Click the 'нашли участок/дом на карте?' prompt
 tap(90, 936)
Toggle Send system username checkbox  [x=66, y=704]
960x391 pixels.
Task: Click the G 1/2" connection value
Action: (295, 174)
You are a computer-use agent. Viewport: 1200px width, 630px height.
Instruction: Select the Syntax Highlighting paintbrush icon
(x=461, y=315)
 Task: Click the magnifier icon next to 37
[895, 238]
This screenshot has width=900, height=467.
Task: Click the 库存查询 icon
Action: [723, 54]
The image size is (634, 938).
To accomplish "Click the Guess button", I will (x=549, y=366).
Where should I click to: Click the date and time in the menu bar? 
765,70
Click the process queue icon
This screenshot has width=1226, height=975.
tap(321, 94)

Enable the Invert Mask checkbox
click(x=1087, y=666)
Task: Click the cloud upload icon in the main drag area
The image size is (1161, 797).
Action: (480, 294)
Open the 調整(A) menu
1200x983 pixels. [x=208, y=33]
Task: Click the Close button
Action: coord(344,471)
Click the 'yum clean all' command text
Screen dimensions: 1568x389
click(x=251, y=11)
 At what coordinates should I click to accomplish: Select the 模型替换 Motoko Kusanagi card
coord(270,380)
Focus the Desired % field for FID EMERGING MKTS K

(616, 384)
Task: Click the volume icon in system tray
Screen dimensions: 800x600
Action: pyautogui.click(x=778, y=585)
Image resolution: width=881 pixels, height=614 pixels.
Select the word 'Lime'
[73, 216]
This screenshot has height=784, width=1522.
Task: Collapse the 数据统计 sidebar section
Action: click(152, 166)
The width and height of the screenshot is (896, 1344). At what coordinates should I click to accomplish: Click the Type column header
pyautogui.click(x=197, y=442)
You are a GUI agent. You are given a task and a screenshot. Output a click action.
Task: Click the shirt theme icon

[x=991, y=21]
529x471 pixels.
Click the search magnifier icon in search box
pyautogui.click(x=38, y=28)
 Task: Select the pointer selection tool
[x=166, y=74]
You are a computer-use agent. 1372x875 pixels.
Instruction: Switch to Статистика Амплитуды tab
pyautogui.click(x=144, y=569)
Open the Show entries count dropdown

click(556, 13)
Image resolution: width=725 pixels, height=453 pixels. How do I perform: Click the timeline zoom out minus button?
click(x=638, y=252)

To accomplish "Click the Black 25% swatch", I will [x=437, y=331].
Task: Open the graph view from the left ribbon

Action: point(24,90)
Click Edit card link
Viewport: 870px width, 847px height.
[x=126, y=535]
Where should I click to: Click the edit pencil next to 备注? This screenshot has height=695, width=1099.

########################################

*What the task asks*. Gather every line from the listing above in which the word "agent" appears.

*Task output*.
You are a computer-use agent. Viewport: 1200px width, 630px height.
You are a GUI agent. You are given a task and a screenshot. Output a click action.
You are a computer-use agent. 1372x875 pixels.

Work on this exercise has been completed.